Stan function for converting a (wide) array to (long) matrix


#1

I am curious whether anyone has written a Stan function that converts an array of arbitrary dimensions to a “long” matrix whose first D columns indicate the D indices of the array and whose D+1th column indicates the value in each cell of the array. Figure 16.1 on p. 230 of the Stan manual (version 2.17.0) illustrates the conversion I am thinking of (though it also drops missing elements, which is not essential for my purposes). Obviously this conversion is easy to do in R with a function like reshape2::melt, but ideally I would also be able to do it within Stan as well. My sense from reading Stan forums is that there has been some demand for such a function in the past, but I wasn’t able to locate any workable solutions. Any help would be appreciated. Thanks!

Devin


#2

Not that I know of. We tend to do it on the outside as part of data prep.

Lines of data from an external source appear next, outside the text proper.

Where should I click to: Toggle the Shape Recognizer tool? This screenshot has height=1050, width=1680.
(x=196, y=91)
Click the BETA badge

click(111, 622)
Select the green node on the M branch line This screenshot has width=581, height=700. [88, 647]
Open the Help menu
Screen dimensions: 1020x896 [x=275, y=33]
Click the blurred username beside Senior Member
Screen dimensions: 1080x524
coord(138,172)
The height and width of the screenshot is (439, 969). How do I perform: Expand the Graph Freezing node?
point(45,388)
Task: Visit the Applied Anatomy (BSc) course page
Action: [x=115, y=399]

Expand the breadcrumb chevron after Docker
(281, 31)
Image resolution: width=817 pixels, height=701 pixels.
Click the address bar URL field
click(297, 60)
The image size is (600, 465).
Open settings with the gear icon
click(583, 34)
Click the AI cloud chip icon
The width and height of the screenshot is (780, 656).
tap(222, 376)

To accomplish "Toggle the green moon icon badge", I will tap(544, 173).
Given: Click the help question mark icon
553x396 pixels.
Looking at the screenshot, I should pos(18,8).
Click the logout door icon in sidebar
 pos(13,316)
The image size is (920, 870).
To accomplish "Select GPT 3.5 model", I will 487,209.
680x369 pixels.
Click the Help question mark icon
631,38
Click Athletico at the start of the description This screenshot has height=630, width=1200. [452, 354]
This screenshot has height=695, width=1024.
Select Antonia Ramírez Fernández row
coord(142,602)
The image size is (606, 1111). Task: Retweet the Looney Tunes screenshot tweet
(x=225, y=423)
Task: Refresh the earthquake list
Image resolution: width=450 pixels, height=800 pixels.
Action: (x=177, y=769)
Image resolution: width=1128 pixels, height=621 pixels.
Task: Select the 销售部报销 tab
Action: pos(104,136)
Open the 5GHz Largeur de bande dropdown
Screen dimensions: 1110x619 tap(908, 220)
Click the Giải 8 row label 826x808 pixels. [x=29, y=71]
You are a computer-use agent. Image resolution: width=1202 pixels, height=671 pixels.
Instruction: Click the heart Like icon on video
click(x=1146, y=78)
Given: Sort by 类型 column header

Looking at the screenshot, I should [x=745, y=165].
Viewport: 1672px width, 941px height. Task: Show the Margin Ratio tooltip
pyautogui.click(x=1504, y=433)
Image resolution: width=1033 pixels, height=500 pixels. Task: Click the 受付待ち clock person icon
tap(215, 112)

There’s no way to write that kind of polymorphic function actually in the Stan user-defined function syntax. I t could be done in C++ and either hacked into the language as a specialized expression or defined for a finite set of instantiations.

What you are probably going to want out is not quite a long matrix, but an integer array of the indices and a real array or vector of values. And there’s no way to return multiple types like this until we have tuples.
What you’d need, say for a 3D array is:

data {
  ...
  real x[I, J, K];
}
transformed data {
  int N = I * J * K;
  int x_idx[N, 3]
  vector x_val[N];
  {
    int pos = 1;
    for (i in 1:I) {
      for (j in 1:J) {
        for (k in 1:K) {
          x_idx[pos] = { i, j, k };
          x_val[pos] = x[i, j, k];
          pos += 1;
        }
      }    
    }
  }
}

For neatness, I made pos a local variable. That’s not necessary for efficiency.


#3

Thanks, Bob. As always, I appreciate your swift and helpful reply. I had something like this in mind but couldn’t quite figure out how to implement it. I’ll work on trying to generalize it and email back if I come up with something useful. Thanks again!

Devin


#4

I really don’t think there’s an easy way to generalize given the way Stan works (the problem is setting x_val and increment pos in a function).

It would be easy enough to write a general C++ template metaprogram to do this—it’s what a lot of our I/O and vectorized operations do under the hood.